Saúdeː Corte de financiamento reduziu capacidade de diagnóstico de Tuberculose em 6%

O encerramento da USAID e o corte de financiamento ao sector da saúde reduziram a capacidade nacional de Testagem de tuberculose em cerca de 6% de 2024 para 2025, ano do corte do financiamento externo.

Anualmente, são diagnosticados pouco mais de 100 mil novos casos de tuberculose, um número que reduziu significativamente após o corte de financiamento ao sector da saúde pelo regime norte-americano de Donald Trump.

“Quando nós tivemos o corte de financiamento do Governo Americano, afectou o programa da tuberculose, considerando que nós temos alguns actores comunitários, que prestam serviços para a tuberculose e são financiados por este financiamento externo”, avançou Benedita José, Directora do Programa de Controle da Tuberculose.

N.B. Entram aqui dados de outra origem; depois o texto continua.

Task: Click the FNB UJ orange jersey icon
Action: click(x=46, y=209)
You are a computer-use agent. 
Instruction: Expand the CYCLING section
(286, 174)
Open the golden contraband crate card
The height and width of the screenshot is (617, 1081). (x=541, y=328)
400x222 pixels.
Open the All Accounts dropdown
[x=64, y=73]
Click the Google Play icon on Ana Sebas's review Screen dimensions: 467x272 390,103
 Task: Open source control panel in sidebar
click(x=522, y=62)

“Em 2023, nós estávamos em cerca de 116 mil casos de tuberculose diagnosticados e tivemos uma redução de cerca de 9%”, acrescentou Benedita José, citado numa publicação do jornal “O País”.

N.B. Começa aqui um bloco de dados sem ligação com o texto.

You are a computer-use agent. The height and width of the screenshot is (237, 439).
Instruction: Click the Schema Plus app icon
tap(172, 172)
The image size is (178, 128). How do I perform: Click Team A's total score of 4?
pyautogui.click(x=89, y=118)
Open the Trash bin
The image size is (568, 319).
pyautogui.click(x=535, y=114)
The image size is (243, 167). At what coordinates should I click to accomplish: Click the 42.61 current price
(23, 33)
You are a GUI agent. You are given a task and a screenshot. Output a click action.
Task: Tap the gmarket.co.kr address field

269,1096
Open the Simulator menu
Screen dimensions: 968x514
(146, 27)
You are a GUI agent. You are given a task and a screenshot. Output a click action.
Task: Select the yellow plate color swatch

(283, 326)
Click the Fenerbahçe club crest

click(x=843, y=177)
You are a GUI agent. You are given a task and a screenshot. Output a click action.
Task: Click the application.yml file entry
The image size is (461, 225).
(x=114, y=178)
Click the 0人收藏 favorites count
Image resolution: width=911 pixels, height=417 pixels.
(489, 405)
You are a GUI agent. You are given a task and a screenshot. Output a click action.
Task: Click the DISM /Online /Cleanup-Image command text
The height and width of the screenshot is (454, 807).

Embora os casos de tuberculose em menores continuem uma preocupação, as formas mais graves segundo o ministério da saúde registam-se em adultos.

“As crianças têm a vantagem de poder receber uma vacina contra o BCG, uma vacina que, geralmente, deixa marcas no ombro. Então, esta vacina previne a ocorrência de formas graves, o que significa que temos tuberculose em crianças, mas as formas graves são pouco frequentes (…) Mas nós começamos a ter uma reativação das infecções na fase adulta, o que significa que não devemos nos concentrar nas crianças, mas é preciso haver ações que olhem para a fase adulta”, explicou o responsável.

O governo pretende eliminar a Tuberculose até 2030, para o efeito, segundo o ministro da saúde que falou na palestra alusiva ao Dia Mundial da Tuberculose, é necessário inovar, pesquisar e melhorar a coordenação.

Segundo dados do ministério da saúde, as províncias de Gaza e Inhambane registam maior número de casos de tuberculose, no entanto, a estatística de 2025 pesou nas províncias de Zambézia e Nampula.